Вся глубь небес и звезды все
В ее очах заключены,
Как солнце в утренней росе,
Но только мраком смягчены.
Отец так сильно любил обеих девушек, что трудно было сказать, которую из двух — больше, разве что он предпочитал общество своей серьезной дочери во время прогулок, а резвушки — у домашнего камелька; искал Минну, когда ему становилось грустно, и Бренду — когда бывал весел; иными словами, Минна была его любимицей до полудня, а Бренда — вечером, после того, как чаша уже пошла вкруговую.

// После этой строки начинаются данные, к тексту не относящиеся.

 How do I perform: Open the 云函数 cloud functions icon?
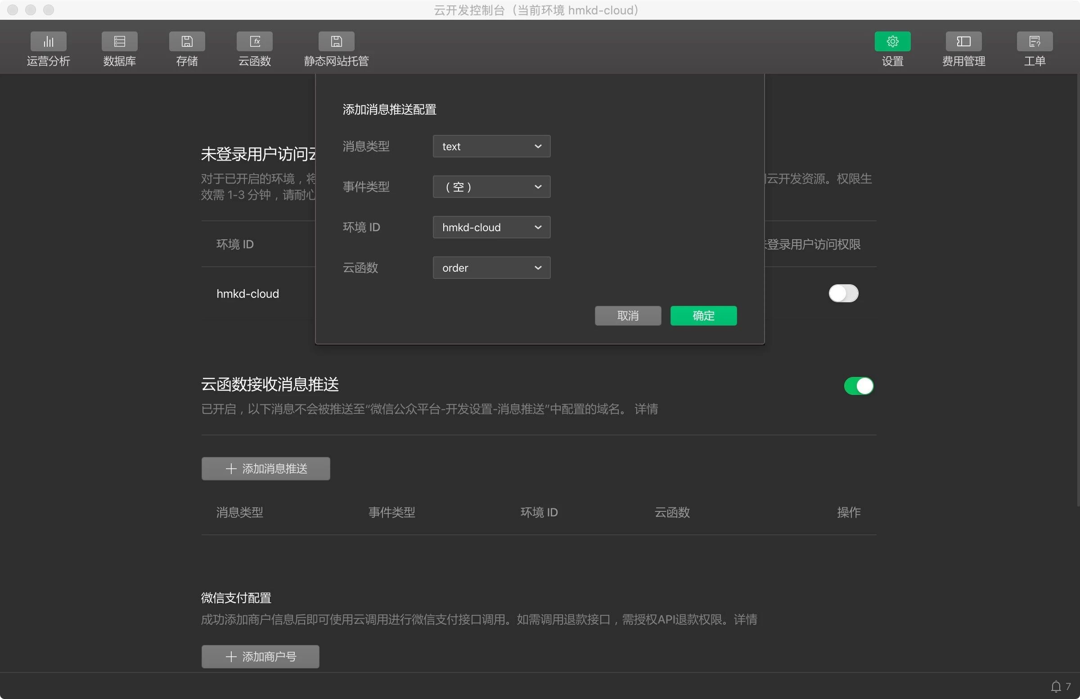(255, 42)
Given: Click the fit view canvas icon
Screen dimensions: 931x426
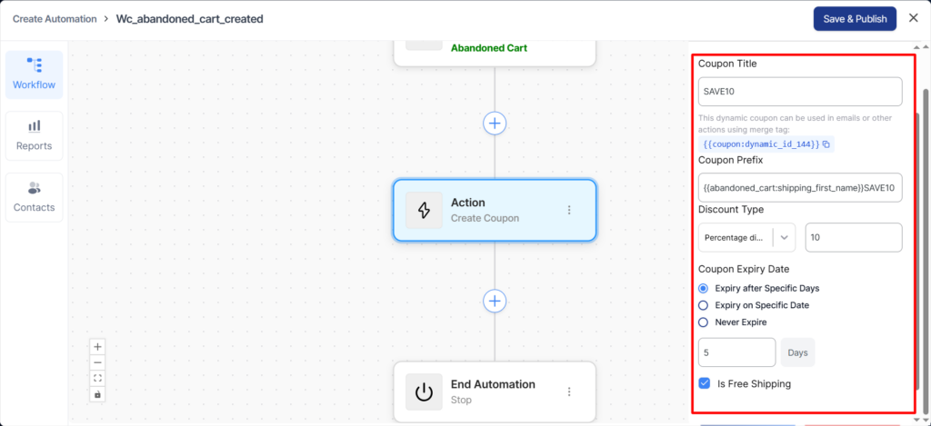Looking at the screenshot, I should pos(98,378).

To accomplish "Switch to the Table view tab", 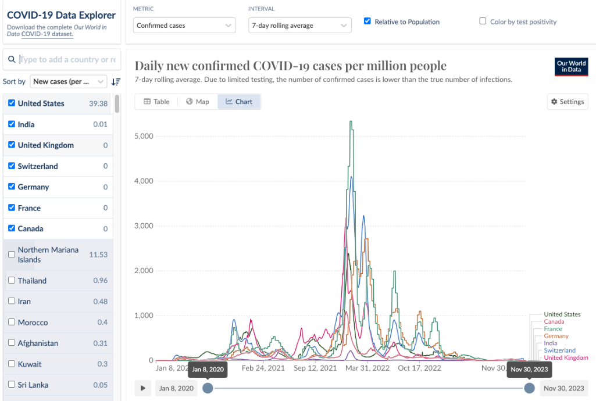I will [156, 102].
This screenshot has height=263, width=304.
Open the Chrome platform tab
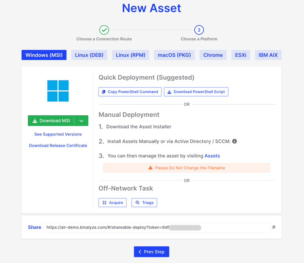coord(213,55)
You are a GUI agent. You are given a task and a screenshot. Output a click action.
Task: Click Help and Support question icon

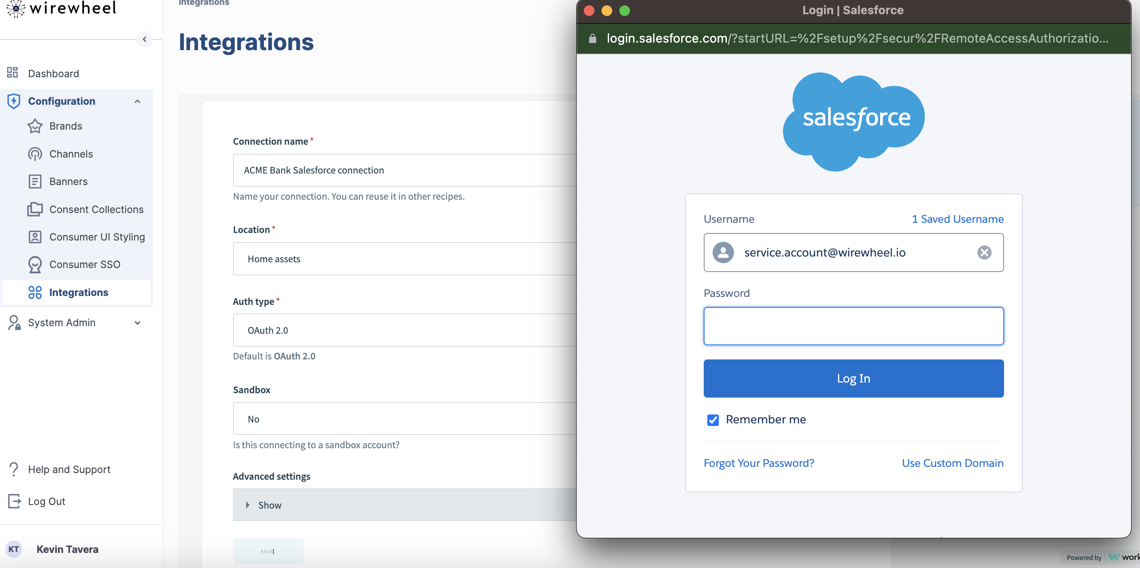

Но еще более поразительным было то, что привязанность Мордонта Мертона распределялась между обеими милыми сестрами с той же беспристрастностью, как и отцовская любовь Магнуса. С самого отрочества, как мы уже говорили, он бывал частым гостем в Боро-Уестре, несмотря на то, что последняя находилась на расстоянии почти двадцати миль от Ярлсхофа и местность между обеими резиденциями была весьма труднопроходимой.